WHAT YOU NEED TO DO: Find the line that contains "The image size is (789, 459)."; then retype it and each line after it, exactly, through the final line of the data below.

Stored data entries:

☆ ☆ ☆

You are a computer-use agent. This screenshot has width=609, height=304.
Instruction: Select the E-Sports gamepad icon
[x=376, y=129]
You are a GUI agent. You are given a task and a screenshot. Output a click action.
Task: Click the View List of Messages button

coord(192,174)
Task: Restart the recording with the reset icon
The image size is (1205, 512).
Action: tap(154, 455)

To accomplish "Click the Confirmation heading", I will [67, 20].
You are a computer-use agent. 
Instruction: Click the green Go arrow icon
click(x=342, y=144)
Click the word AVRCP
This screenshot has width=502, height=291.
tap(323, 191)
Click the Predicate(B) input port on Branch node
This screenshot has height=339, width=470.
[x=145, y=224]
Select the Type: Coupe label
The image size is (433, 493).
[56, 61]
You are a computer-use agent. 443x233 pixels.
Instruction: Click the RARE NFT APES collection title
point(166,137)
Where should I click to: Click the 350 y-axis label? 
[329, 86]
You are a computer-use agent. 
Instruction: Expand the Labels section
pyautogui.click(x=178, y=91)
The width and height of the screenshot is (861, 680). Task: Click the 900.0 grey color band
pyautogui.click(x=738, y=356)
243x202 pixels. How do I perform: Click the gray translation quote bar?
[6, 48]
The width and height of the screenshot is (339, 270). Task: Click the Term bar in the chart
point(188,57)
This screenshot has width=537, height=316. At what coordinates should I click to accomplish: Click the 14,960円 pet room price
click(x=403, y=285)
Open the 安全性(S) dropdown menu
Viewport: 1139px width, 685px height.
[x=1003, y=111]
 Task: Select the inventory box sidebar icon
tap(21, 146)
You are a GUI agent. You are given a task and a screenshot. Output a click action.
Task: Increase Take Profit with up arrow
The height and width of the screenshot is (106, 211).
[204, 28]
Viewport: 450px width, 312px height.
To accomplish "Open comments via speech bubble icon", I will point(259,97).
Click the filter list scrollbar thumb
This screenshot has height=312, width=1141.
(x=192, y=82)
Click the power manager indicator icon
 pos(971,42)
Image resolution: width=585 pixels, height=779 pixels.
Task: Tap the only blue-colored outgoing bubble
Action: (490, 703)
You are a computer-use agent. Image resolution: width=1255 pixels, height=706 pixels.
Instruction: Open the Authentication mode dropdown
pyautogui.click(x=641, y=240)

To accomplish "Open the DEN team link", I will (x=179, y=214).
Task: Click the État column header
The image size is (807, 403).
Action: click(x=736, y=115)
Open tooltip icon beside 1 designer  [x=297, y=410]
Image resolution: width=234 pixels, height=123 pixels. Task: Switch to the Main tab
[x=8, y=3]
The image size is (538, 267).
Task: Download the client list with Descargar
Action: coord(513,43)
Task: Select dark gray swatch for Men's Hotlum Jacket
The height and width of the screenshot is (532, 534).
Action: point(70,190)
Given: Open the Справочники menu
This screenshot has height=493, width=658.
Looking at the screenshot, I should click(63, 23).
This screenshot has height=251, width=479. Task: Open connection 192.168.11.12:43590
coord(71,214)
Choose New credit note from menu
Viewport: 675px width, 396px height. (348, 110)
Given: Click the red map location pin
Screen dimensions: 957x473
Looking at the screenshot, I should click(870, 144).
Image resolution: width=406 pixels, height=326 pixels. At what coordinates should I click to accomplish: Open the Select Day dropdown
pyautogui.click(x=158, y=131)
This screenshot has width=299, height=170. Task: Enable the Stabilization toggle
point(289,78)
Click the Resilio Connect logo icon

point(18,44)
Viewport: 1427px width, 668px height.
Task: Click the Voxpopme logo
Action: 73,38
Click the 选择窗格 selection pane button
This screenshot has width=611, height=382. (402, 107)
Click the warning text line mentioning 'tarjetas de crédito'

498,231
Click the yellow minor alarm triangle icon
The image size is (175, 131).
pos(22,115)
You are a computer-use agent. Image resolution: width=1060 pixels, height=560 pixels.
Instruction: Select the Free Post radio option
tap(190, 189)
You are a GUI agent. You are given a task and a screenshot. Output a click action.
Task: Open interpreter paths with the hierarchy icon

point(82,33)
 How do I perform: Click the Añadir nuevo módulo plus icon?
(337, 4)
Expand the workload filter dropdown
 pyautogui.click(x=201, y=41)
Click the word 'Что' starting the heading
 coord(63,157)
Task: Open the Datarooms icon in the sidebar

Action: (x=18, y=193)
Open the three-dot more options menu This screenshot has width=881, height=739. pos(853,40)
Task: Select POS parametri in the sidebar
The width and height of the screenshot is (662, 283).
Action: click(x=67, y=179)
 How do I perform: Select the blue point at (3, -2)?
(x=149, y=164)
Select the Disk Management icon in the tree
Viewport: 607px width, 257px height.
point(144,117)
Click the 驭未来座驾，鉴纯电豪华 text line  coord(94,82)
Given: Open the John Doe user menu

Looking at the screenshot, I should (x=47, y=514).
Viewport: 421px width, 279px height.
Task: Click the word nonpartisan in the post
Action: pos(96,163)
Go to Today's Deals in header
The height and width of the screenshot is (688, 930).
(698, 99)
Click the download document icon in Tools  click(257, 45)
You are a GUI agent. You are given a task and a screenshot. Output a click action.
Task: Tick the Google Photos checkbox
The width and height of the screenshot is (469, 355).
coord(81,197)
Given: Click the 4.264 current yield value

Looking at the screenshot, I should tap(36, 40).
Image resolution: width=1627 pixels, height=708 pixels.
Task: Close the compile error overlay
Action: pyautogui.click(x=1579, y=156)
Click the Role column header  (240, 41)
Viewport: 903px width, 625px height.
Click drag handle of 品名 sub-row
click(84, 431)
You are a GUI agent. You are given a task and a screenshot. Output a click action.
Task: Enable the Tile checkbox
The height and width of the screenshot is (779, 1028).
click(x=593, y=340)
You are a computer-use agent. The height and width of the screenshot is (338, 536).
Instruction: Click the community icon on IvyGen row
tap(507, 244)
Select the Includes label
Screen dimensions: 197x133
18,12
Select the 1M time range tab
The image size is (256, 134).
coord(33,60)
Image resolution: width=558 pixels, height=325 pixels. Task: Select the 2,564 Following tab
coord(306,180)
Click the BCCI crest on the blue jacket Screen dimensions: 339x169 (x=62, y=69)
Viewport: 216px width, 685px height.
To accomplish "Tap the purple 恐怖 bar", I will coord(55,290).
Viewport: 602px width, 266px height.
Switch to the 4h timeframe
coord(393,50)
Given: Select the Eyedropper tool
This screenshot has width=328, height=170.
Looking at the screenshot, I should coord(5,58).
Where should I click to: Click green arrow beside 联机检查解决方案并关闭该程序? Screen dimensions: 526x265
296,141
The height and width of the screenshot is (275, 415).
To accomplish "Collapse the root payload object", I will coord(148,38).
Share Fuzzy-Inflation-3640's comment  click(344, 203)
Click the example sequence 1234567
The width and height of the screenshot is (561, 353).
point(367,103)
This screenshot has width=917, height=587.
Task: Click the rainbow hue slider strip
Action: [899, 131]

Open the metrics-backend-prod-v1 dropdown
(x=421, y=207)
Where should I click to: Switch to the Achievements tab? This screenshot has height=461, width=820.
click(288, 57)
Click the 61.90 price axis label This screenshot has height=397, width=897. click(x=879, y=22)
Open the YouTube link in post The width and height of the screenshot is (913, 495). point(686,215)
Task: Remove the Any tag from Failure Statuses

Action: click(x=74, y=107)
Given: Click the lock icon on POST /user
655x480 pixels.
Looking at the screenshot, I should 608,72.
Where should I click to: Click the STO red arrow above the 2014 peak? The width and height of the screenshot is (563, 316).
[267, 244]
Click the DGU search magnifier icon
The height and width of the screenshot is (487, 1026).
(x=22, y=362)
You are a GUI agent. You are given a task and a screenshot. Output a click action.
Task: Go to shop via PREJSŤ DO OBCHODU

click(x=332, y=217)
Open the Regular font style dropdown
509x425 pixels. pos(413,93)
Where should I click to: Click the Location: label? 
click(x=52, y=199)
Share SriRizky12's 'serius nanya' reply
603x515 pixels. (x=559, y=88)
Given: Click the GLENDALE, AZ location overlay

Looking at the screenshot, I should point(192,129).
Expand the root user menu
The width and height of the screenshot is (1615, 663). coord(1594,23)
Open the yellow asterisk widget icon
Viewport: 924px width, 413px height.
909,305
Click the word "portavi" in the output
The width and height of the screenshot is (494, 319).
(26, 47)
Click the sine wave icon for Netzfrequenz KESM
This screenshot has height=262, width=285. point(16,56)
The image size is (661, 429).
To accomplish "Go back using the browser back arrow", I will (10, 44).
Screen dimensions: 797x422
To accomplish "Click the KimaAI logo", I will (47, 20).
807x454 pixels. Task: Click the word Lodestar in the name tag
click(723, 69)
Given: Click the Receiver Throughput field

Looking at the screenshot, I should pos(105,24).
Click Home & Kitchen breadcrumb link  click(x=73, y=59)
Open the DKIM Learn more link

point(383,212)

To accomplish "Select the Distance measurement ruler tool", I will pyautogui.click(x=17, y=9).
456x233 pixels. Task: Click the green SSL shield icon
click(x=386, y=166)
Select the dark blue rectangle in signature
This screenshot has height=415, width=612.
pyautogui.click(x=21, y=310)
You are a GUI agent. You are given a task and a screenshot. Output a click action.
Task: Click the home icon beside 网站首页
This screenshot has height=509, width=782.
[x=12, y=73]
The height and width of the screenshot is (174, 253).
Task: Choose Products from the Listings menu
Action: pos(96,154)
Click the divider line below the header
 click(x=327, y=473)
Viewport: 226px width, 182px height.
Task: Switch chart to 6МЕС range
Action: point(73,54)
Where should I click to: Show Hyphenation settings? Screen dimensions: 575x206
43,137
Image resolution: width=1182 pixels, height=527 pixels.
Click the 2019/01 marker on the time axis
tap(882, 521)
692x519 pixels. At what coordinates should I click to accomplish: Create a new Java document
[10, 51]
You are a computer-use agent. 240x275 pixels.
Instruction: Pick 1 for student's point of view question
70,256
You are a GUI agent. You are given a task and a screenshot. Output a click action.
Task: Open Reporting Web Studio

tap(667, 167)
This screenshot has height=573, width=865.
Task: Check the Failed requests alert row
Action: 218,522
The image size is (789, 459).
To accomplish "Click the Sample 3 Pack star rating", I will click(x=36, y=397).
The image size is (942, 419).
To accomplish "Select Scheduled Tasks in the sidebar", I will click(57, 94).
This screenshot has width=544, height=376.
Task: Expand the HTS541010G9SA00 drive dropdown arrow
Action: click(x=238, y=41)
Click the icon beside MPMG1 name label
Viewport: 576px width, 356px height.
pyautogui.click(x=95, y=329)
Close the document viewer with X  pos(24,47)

☆ ☆ ☆

WORKED SOLUTION:
The image size is (789, 459).
To accomplish "Click the Sample 3 Pack star rating", I will click(x=36, y=397).
The image size is (942, 419).
To accomplish "Select Scheduled Tasks in the sidebar", I will click(57, 94).
This screenshot has width=544, height=376.
Task: Expand the HTS541010G9SA00 drive dropdown arrow
Action: click(x=238, y=41)
Click the icon beside MPMG1 name label
Viewport: 576px width, 356px height.
pyautogui.click(x=95, y=329)
Close the document viewer with X  pos(24,47)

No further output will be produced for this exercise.